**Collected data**

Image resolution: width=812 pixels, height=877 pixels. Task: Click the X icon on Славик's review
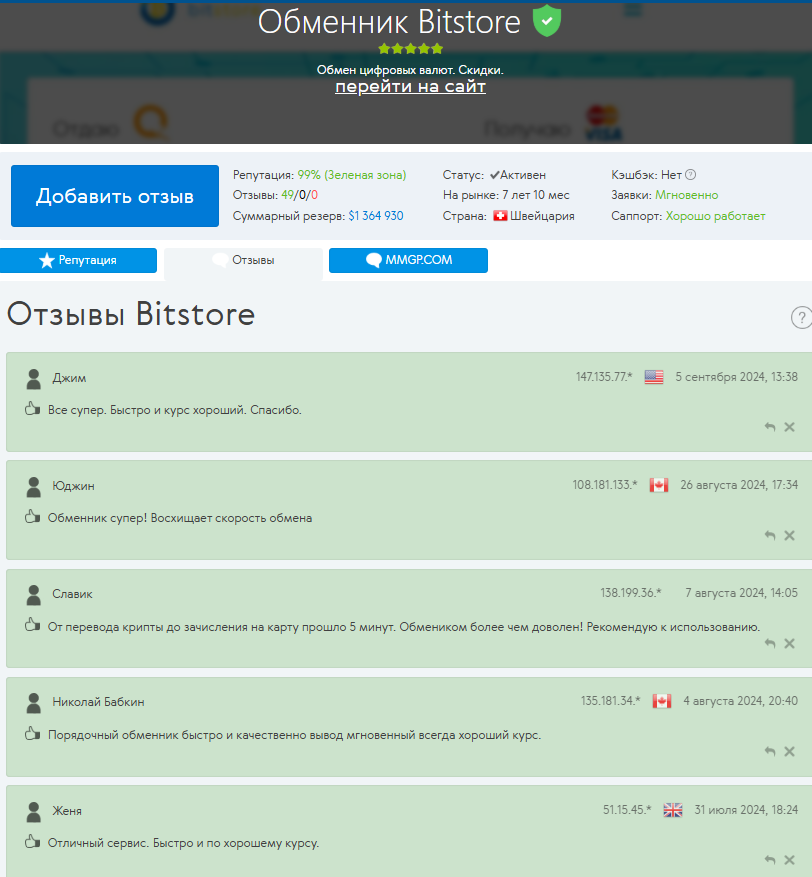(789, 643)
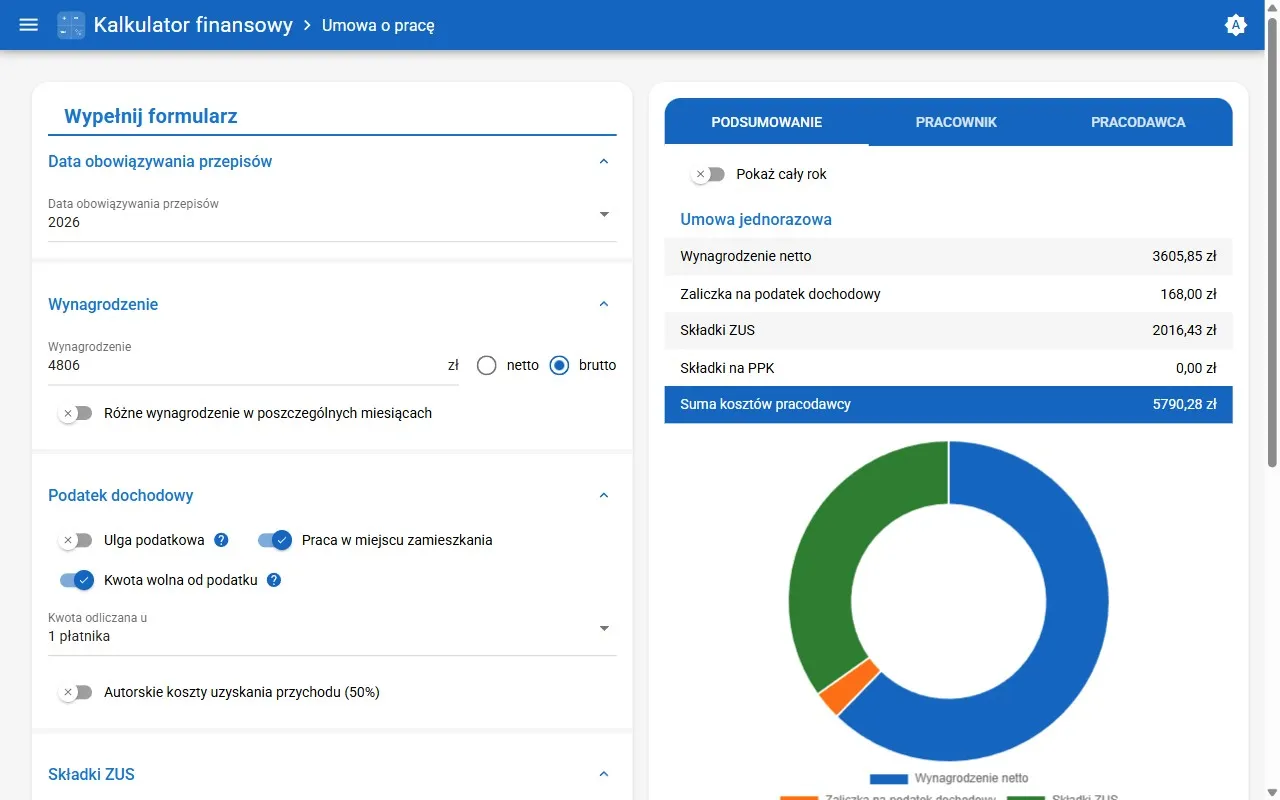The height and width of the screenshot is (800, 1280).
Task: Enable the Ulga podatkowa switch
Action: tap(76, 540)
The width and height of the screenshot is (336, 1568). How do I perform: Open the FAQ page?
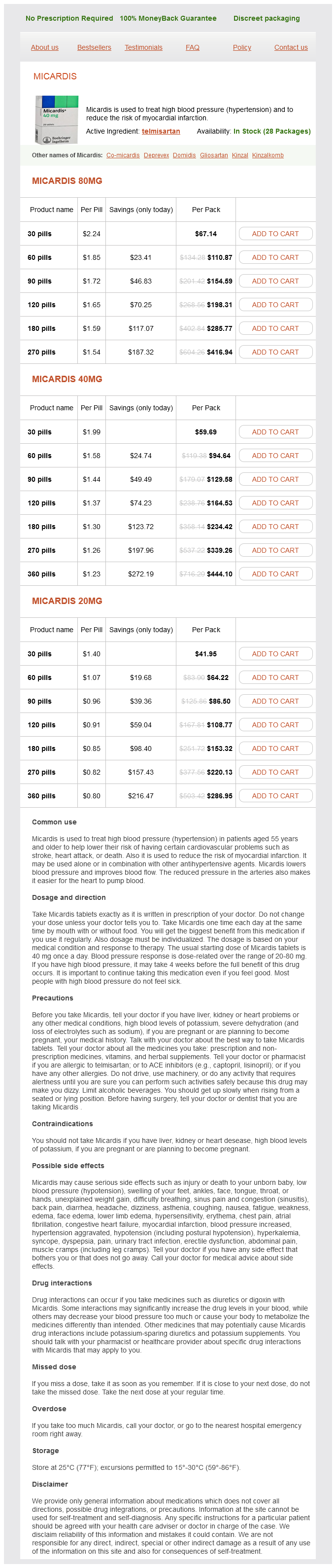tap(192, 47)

**EXERCISE OBJECTIVE**
Excluding the pictures, output every entry above without alteration.

**RESULT OF THE EXERCISE**
Image resolution: width=812 pixels, height=877 pixels. Task: Click the X icon on Славик's review
(789, 643)
The height and width of the screenshot is (800, 1280).
Task: Enable the Ulga podatkowa switch
Action: tap(76, 540)
The width and height of the screenshot is (336, 1568). How do I perform: Open the FAQ page?
tap(192, 47)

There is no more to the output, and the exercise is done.